> _TASK DESCRIPTION_: Write each line again exactly as it is, from the opening line of the records below through the one containing "Given: Go to the Steuerklassen tab", and add nothing.

+++ TASK INPUT

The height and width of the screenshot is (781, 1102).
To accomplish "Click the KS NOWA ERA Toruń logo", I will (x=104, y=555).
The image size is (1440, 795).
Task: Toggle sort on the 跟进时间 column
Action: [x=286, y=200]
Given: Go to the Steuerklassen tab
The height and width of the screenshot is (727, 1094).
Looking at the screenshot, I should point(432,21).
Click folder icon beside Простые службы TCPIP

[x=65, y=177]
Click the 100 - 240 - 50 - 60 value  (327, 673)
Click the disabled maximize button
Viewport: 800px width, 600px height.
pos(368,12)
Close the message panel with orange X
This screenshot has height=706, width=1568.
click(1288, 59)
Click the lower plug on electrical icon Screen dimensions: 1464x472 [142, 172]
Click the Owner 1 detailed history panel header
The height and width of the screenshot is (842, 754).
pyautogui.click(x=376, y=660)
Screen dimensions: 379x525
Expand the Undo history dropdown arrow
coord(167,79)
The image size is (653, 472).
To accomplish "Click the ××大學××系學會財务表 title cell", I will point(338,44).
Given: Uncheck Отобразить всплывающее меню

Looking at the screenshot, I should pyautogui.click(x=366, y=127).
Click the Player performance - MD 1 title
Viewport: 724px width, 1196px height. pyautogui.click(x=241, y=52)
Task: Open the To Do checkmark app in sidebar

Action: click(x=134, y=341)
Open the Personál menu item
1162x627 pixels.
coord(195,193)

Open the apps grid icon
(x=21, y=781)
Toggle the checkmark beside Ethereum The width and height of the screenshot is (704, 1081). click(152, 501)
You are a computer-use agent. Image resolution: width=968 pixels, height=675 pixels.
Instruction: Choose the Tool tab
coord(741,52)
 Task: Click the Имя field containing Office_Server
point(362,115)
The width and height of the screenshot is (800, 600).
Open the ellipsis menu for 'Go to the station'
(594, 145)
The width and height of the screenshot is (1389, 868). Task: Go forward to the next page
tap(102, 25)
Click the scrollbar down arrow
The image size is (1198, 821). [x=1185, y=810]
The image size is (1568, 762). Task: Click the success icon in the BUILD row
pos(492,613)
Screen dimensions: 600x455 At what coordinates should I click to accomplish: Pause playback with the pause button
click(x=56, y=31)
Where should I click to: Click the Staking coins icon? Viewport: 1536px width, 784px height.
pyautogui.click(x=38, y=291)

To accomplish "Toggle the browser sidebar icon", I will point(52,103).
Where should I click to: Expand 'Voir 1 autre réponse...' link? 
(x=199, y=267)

++++++

> _EXPECTED ANSWER_:
The height and width of the screenshot is (781, 1102).
To accomplish "Click the KS NOWA ERA Toruń logo", I will (x=104, y=555).
The image size is (1440, 795).
Task: Toggle sort on the 跟进时间 column
Action: [x=286, y=200]
Given: Go to the Steuerklassen tab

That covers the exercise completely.